===== SOURCE TEXT
Implications for RTD - measurement and focus

Aims and goals in KM are currently varied and diffuse and this reflects a lack of clear ideas of how to measure the effectiveness of KM. One of the aims of RTD should be to sharpen the focus within KM. The need to develop measurement methods is imperative, unfortunately there seem to be few projects specifically concerned with this aspect. The differences in the k-value chain in varying types of organisations and contexts should be included in studies of measurement. One method might be to have some groups 'looking over the researchers shoulders' to observe the development of thought within projects developing methods and tools. An OECD meeting report (URL: http://www.oecd.org/pdf/M00021000/M00021167.pdf) touches on some of these issues in the public sector context.

There is a clear need to look at differences between sectors and between organisations. In terms of digital content, clearly a content management system in a theatre or studio (covering for example, sets and costumes) would be quite different in both concept and implementation from one in a software department that was concerned with controlling versions and interface compatibility. They in turn would be different from one in a publishing house controlling resale of IPR, from one in a chemical laboratory controlling experimentation with different substances, from one in a government department handling draft legislation. More importantly, the applications built around the KM system - search methods, presentation, cataloguing - might use similar algorithms or graphic processing, but have different interfaces and semantics.
==========
===== INFORMATION SUPPLIED
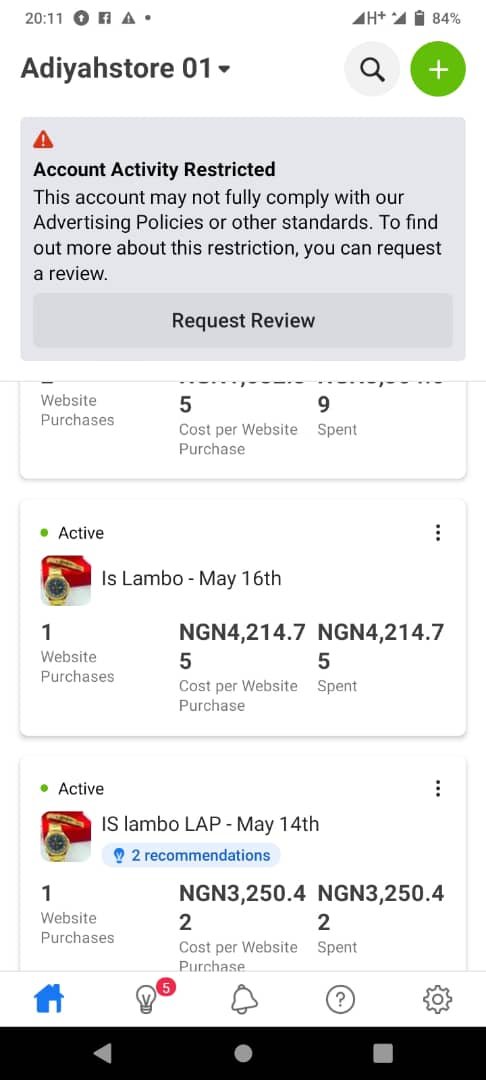
Task: Tap the Android back navigation button
Action: tap(103, 1053)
==========
- **TASK 1**
In the passage on measurement and focus, what does the text state should be one of the aims of RTD?
- **TASK 2**
From the passage on measurement and focus, reproduce the wording that begins at "Implications for RTD" and ends after "public sector context.".

- **EXERCISE OUTPUT 1**
One of its aims should be to sharpen the focus within KM.

- **EXERCISE OUTPUT 2**
Implications for RTD - measurement and focus

Aims and goals in KM are currently varied and diffuse and this reflects a lack of clear ideas of how to measure the effectiveness of KM. One of the aims of RTD should be to sharpen the focus within KM. The need to develop measurement methods is imperative, unfortunately there seem to be few projects specifically concerned with this aspect. The differences in the k-value chain in varying types of organisations and contexts should be included in studies of measurement. One method might be to have some groups 'looking over the researchers shoulders' to observe the development of thought within projects developing methods and tools. An OECD meeting report (URL: http://www.oecd.org/pdf/M00021000/M00021167.pdf) touches on some of these issues in the public sector context.